Unmittelbar nach dem Stadtbrand von 1499 entstand zwischen Marktplatz, Ems- und Steinstraße ein zweigeschossiger Speicher mit hoch aufragendem Satteldach. Dass er heute noch steht, ist eine kleine Sensation, wie LWL-Denkmalpfleger Dr. Christian Steinmeier erläutert: „Das kleine Fachwerkgebäude zählt zu einem Typus, der heute selbst in den historischen Stadtkernen Westfalens kaum noch zu finden ist. Die einst auch zum bürgerlichen Leben gehörenden zahlreichen Wirtschaftsgebäude sind mittlerweile fast ausnahmslos verschwunden.“

Doch der äußerlich unscheinbare Speicher hat eine besondere Geschichte: „Schon im 16. Jahrhundert siedelten sich in Telgte Juden an“, so Steinmeier. „Als sie in der ersten Hälfte des 18. Jahrhunderts einen Raum für den Gottesdienst suchten, fiel die Wahl auf den kleinen Speicher. Die ihn umgebenden Häuser waren in jüdischem Besitz. Auch die versteckte Lage sprach für eine Umnutzung, denn der Gottesdienst durfte zu dieser Zeit nur im Verborgenen stattfinden.“

Die notwendigen Veränderungen nahmen die Gemeindemitglieder mit einfachsten Mitteln vor: Sie verlängerten das Gebäude wurde um etwa drei Meter und entfernten eine Zwischendecke. Der neu geschaffene Gebetsraum erhielt ein flaches hölzernes Tonnengewölbe und eine Frauenempore mit separatem Eingang. Der Toraschrein fand in einer nach außen gestülpten Nische Platz, das Lesepult (Bima) im Zentrum des durch vier große Fenster belichteten Raumes. „Heute ist dieser in seinen wesentlichen Bestandteilen überlieferte Bau die älteste im Inneren noch räumlich erfahrbare Synagoge Westfalens“, betont Denkmalpfleger Steinmeier.

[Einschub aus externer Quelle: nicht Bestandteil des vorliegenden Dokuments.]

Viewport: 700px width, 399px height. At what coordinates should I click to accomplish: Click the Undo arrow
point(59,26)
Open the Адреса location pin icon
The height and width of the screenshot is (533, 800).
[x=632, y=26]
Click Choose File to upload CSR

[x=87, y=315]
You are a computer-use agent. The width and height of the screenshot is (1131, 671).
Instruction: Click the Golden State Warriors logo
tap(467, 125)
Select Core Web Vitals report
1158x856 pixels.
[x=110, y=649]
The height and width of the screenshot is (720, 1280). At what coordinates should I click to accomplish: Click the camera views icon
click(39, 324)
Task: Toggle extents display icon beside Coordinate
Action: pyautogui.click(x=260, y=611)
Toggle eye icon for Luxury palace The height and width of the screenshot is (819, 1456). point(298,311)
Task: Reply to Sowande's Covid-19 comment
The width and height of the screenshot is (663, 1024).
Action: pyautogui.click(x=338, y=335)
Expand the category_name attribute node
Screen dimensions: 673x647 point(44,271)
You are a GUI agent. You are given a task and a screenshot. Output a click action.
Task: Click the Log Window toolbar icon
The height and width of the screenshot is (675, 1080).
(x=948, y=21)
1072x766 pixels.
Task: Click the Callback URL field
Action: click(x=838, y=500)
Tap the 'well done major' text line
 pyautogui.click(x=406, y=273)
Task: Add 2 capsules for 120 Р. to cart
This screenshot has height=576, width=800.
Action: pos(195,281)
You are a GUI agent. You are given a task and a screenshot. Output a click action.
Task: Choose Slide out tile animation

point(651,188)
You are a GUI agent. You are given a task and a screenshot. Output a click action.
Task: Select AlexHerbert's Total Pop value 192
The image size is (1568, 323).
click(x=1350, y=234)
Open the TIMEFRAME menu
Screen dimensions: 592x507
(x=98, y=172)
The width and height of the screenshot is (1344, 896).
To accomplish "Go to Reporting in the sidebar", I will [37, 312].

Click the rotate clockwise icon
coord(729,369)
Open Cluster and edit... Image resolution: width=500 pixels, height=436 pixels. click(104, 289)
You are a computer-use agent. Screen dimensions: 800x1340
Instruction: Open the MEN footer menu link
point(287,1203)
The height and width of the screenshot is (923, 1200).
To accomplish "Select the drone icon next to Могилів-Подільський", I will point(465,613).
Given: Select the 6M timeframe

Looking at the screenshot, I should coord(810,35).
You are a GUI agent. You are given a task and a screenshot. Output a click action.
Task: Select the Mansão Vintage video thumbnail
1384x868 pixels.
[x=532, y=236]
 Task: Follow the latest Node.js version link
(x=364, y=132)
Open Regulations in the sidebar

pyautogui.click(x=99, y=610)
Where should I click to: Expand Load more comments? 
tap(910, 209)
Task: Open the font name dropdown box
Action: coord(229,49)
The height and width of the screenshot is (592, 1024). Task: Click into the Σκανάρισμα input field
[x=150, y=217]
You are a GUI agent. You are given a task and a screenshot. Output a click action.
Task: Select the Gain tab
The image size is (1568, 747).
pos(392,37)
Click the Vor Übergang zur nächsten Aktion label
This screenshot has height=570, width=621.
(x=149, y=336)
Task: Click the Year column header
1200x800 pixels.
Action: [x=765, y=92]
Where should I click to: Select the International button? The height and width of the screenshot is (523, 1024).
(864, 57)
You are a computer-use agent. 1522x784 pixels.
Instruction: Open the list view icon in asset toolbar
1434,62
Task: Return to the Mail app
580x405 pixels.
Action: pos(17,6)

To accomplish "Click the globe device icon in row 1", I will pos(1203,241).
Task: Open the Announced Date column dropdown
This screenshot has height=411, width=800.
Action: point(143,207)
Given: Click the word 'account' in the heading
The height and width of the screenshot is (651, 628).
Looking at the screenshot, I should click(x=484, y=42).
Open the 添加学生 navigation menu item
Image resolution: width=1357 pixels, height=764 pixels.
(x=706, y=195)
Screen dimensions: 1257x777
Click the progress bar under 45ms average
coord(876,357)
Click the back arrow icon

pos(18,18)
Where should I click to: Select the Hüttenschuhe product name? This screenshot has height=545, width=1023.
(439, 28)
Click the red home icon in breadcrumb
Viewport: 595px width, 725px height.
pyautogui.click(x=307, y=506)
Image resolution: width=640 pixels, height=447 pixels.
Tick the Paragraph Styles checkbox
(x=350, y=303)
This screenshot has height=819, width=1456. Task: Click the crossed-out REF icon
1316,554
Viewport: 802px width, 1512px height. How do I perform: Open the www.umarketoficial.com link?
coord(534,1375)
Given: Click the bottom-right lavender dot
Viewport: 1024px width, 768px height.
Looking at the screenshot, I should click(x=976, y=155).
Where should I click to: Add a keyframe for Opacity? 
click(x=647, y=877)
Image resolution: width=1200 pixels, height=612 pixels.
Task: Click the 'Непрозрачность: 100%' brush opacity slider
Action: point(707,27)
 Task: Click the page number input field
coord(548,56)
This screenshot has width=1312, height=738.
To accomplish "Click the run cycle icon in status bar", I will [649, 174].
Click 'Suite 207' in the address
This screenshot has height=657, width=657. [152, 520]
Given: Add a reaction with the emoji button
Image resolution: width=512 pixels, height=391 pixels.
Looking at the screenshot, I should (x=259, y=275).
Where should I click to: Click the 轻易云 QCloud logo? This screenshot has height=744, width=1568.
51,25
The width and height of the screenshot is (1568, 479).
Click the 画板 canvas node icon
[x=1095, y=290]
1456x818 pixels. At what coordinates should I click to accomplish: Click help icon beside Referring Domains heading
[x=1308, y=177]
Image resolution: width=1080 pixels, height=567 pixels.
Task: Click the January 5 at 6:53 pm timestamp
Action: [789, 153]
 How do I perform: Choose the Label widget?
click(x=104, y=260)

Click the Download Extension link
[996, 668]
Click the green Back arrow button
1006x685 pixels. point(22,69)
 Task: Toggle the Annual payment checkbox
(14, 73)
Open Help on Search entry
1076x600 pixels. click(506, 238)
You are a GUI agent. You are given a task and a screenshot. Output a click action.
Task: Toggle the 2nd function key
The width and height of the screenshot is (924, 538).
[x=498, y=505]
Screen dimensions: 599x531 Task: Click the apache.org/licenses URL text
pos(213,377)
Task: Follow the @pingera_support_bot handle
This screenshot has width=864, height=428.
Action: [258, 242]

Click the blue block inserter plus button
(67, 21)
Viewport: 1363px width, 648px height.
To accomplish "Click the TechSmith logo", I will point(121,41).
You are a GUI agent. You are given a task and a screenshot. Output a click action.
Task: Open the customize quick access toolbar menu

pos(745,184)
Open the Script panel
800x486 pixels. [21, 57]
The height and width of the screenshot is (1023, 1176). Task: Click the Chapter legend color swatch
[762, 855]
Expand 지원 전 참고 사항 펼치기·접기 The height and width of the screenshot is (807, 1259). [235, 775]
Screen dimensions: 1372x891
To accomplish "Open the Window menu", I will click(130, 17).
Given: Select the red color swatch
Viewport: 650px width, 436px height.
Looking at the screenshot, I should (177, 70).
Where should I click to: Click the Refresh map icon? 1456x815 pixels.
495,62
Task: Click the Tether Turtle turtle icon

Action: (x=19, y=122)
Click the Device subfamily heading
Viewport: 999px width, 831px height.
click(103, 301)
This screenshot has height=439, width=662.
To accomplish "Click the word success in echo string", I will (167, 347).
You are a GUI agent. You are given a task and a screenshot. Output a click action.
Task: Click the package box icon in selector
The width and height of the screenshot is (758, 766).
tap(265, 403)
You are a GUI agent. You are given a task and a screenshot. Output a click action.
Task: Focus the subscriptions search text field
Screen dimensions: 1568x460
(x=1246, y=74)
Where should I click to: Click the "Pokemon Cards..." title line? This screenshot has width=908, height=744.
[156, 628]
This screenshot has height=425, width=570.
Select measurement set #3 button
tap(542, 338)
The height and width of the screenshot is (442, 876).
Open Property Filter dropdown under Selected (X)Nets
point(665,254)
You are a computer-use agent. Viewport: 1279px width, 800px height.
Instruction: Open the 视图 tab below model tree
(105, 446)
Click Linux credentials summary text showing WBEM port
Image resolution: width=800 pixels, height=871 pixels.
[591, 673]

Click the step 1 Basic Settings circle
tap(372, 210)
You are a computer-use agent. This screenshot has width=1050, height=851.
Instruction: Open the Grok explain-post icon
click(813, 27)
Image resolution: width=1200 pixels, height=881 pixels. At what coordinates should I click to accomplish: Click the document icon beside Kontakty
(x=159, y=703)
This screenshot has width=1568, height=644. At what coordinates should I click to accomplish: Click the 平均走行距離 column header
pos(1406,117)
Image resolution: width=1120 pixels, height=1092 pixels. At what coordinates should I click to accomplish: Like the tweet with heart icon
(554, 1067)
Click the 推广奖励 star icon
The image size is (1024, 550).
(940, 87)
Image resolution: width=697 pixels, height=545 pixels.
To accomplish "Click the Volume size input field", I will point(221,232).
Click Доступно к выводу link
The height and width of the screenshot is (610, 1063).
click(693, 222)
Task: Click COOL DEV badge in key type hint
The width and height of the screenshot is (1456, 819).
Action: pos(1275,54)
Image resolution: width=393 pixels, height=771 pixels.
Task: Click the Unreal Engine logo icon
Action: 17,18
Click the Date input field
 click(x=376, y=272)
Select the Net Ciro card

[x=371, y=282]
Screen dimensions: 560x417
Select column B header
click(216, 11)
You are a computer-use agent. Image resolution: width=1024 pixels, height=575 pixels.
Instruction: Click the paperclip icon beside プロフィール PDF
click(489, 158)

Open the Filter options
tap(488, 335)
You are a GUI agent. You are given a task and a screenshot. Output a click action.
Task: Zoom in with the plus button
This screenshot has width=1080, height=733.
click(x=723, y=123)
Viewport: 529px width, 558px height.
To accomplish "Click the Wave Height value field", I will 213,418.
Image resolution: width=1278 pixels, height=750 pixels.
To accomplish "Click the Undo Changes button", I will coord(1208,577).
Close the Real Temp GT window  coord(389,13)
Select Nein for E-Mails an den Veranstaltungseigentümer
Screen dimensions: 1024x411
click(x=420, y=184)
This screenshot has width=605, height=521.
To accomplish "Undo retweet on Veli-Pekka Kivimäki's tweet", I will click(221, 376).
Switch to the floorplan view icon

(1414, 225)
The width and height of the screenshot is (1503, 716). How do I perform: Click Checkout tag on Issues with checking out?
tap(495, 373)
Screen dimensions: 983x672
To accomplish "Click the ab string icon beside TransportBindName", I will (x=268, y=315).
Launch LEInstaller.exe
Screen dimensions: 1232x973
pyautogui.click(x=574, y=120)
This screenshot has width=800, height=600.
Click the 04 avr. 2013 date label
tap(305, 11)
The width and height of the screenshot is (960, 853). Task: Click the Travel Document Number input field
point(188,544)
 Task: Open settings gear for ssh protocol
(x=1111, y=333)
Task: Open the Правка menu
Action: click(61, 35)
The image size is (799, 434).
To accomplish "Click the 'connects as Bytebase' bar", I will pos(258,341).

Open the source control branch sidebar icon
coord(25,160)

Als Ort des Gebets, des Lernens und des Versammelns diente der kleine Bau bis zur Eröffnung einer neuen, nun öffentlich sichtbaren Synagoge an der Königstraße im Jahr 1875. Der ehemalige Speicher blieb in jüdischem Besitz und wurde fortan als koscheres Schlachthaus genutzt. „Einige Jahrzehnte später scheint die einstige Gottesdienstnutzung bereits in Vergessenheit geraten zu sein, denn von der Zerstörungswut der Novemberpogrome von 1938 blieb der Fachwerkbau im Gegensatz zur neuen Synagoge verschont“, sagt Steinmeier. „Der jüdische Besitzer Jakob Auerbach sah sich noch im gleichen Jahr dazu gezwungen, sein Eigentum aufzugeben.“
Das Gebäude wurde fortan als Abstellraum genutzt.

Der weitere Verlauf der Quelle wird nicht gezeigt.